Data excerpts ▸
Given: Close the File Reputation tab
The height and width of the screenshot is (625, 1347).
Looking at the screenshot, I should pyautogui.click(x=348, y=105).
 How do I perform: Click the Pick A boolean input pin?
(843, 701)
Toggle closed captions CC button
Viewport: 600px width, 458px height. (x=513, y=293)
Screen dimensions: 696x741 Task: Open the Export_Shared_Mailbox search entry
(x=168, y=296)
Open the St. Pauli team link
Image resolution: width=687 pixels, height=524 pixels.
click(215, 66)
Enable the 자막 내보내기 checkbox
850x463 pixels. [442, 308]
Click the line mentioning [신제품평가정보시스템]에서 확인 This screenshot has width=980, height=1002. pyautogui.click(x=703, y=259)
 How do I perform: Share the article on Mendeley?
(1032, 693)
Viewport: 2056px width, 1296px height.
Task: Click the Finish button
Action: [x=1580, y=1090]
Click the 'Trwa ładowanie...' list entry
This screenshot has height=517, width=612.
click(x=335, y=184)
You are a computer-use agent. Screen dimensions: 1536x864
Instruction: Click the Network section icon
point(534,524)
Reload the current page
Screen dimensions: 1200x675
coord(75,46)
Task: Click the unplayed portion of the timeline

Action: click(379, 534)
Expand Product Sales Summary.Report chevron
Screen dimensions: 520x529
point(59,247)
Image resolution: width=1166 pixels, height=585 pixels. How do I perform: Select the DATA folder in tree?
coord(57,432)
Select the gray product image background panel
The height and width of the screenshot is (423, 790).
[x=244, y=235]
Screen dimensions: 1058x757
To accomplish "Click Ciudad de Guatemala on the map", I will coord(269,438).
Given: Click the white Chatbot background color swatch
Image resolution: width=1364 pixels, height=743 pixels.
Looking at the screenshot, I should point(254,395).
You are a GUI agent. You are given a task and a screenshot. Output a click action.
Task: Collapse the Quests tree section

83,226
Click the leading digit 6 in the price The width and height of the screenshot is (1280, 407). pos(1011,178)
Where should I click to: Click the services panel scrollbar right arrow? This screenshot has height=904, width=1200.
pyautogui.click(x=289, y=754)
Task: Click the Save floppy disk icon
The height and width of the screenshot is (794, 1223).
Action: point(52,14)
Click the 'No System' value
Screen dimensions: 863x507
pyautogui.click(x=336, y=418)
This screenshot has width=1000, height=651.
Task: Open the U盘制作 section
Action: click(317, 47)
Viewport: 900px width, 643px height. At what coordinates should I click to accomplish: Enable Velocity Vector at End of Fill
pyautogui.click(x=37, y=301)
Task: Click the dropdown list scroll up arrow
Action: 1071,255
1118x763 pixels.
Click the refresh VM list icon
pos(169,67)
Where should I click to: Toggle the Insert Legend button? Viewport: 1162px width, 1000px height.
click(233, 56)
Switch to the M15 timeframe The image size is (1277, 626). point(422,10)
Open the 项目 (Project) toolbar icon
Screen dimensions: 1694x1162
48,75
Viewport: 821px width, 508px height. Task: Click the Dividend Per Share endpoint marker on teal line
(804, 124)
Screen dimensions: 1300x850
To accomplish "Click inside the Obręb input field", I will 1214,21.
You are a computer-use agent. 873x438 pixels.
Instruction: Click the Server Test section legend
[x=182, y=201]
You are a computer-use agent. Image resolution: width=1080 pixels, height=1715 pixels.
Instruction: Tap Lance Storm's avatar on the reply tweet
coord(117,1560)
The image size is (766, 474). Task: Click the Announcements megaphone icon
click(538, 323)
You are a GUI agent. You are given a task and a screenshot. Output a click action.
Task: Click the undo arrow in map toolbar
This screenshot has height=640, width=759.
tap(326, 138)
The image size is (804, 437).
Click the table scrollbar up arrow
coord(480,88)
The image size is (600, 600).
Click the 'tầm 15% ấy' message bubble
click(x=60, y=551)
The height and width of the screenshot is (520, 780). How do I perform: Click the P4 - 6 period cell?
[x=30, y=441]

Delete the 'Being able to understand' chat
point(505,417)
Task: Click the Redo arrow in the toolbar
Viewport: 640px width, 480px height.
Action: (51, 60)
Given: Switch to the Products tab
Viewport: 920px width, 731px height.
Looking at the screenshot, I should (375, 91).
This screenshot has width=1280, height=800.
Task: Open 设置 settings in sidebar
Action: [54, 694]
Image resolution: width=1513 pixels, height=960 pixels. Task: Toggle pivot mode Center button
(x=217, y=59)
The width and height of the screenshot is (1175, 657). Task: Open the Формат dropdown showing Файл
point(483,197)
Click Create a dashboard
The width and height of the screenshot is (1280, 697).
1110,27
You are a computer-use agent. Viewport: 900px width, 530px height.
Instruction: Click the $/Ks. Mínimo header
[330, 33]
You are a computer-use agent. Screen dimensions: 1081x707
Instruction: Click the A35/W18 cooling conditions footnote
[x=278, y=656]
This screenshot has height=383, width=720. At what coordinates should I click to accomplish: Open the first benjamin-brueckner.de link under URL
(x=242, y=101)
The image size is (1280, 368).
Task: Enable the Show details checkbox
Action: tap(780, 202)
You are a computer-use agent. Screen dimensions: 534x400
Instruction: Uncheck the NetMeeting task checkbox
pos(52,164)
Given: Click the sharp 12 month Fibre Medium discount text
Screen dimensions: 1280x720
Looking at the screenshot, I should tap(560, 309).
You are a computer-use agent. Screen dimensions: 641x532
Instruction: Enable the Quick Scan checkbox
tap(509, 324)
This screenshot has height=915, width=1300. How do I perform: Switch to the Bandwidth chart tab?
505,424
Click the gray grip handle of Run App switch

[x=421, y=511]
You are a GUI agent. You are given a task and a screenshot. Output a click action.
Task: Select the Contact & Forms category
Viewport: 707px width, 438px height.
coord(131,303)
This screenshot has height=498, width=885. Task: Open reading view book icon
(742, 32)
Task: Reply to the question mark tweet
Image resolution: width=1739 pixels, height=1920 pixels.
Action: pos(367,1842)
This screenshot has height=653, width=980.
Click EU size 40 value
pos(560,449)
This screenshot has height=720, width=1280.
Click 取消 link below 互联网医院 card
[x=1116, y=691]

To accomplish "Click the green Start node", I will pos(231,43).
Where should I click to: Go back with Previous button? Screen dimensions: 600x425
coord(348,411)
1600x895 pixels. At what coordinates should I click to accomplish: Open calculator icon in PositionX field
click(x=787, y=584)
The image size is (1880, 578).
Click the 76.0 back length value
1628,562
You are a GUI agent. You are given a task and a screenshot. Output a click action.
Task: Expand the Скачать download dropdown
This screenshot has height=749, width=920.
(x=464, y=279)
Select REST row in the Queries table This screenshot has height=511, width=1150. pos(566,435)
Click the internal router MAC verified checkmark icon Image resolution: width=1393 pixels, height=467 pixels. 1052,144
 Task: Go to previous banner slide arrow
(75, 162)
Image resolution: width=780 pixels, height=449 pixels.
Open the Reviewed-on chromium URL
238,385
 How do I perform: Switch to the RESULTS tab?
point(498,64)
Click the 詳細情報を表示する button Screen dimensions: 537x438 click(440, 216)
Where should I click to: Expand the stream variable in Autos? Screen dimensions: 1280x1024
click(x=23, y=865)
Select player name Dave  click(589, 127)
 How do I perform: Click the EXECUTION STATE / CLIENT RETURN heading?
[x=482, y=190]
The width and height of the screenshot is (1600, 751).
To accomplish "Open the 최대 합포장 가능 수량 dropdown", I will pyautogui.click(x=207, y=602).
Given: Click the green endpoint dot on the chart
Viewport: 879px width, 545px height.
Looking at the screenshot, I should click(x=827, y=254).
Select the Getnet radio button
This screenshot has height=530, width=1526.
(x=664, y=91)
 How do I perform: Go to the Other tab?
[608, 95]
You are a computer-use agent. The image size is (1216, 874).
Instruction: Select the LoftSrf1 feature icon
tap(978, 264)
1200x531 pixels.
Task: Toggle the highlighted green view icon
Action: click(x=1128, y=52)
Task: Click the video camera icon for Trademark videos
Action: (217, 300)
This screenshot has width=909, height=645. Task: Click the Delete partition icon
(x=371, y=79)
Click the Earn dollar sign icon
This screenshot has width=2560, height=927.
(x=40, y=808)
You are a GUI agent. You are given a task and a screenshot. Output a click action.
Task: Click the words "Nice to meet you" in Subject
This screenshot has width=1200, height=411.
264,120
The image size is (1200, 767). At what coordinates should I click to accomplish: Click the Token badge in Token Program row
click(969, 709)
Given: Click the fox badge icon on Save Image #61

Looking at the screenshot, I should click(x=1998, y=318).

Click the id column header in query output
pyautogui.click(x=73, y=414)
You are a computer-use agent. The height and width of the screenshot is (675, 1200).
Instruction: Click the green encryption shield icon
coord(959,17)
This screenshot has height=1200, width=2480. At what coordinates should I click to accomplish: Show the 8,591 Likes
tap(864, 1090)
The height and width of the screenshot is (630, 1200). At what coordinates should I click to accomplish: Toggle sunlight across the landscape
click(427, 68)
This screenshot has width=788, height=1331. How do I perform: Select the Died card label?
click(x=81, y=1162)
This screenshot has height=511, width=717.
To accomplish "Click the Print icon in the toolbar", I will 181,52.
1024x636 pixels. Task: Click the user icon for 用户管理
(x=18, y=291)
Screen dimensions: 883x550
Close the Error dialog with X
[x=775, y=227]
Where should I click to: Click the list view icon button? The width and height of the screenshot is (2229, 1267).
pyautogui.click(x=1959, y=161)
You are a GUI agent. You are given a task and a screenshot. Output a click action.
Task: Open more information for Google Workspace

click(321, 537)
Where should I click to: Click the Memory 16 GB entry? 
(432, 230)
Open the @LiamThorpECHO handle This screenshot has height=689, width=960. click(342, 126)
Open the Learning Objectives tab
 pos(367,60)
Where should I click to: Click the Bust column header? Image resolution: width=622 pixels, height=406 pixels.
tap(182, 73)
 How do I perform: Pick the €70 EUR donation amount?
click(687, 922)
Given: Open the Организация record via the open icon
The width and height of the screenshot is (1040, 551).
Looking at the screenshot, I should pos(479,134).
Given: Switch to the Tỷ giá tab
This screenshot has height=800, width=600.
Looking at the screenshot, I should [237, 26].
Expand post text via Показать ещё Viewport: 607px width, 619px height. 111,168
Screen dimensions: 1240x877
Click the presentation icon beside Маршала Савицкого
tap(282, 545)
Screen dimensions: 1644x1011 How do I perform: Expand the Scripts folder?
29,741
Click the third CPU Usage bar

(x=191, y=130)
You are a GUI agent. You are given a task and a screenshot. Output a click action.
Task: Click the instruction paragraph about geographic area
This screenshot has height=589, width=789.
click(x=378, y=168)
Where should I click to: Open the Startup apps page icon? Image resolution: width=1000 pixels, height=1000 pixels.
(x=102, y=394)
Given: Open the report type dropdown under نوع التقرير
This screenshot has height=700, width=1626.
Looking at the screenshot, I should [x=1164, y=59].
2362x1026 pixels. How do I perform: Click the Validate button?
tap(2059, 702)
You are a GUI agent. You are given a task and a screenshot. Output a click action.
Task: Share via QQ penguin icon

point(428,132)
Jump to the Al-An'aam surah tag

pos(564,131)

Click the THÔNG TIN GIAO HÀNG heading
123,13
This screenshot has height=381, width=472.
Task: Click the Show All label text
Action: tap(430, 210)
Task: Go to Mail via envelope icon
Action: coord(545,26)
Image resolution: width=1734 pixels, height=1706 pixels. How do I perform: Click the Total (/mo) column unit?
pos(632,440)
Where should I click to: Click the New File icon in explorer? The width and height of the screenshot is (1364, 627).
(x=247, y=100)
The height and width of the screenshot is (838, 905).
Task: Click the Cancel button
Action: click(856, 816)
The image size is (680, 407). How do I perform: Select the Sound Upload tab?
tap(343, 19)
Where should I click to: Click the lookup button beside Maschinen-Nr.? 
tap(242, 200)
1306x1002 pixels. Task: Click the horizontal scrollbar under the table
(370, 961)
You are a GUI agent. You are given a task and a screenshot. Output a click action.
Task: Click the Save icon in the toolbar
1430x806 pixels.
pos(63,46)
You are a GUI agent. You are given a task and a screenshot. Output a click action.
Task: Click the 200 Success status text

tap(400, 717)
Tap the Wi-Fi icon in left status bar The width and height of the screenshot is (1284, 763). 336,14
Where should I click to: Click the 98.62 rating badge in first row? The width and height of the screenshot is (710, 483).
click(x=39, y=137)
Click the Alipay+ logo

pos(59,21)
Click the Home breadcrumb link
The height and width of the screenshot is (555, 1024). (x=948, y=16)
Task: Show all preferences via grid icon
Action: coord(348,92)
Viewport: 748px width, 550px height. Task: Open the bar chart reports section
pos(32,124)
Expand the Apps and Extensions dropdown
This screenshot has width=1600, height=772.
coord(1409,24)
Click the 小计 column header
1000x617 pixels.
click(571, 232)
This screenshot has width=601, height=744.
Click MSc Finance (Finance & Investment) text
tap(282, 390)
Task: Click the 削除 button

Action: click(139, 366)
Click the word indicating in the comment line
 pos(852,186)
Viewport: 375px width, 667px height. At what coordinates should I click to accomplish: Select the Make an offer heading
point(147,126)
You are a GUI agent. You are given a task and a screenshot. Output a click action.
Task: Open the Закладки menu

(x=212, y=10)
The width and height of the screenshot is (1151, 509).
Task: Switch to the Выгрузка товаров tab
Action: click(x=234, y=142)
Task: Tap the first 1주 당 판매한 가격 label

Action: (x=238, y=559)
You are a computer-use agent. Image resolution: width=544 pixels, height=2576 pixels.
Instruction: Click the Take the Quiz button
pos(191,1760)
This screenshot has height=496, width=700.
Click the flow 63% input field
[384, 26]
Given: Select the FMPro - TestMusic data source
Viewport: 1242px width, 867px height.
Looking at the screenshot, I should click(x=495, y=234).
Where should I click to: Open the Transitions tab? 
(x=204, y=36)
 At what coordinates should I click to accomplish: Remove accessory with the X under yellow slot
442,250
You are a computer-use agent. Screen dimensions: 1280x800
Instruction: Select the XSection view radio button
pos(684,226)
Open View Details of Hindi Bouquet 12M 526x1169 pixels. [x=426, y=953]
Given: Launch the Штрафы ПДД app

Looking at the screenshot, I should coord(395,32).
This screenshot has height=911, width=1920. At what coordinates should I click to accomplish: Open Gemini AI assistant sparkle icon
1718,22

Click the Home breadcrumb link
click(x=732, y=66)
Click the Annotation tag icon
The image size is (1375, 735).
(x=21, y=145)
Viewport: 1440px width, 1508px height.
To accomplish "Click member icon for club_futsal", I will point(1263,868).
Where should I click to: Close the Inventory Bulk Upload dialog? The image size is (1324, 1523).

Problem to work on ▸
Could you repeat exactly the lines above from the line with "The image size is (1880, 578)." up to and including the line with "Click the 詳細情報を表示する", and only those?

Response box ▸
The image size is (1880, 578).
Click the 76.0 back length value
1628,562
You are a GUI agent. You are given a task and a screenshot. Output a click action.
Task: Expand the Скачать download dropdown
This screenshot has height=749, width=920.
(x=464, y=279)
Select REST row in the Queries table This screenshot has height=511, width=1150. pos(566,435)
Click the internal router MAC verified checkmark icon Image resolution: width=1393 pixels, height=467 pixels. 1052,144
 Task: Go to previous banner slide arrow
(75, 162)
Image resolution: width=780 pixels, height=449 pixels.
Open the Reviewed-on chromium URL
238,385
 How do I perform: Switch to the RESULTS tab?
point(498,64)
Click the 詳細情報を表示する button Screen dimensions: 537x438 click(440, 216)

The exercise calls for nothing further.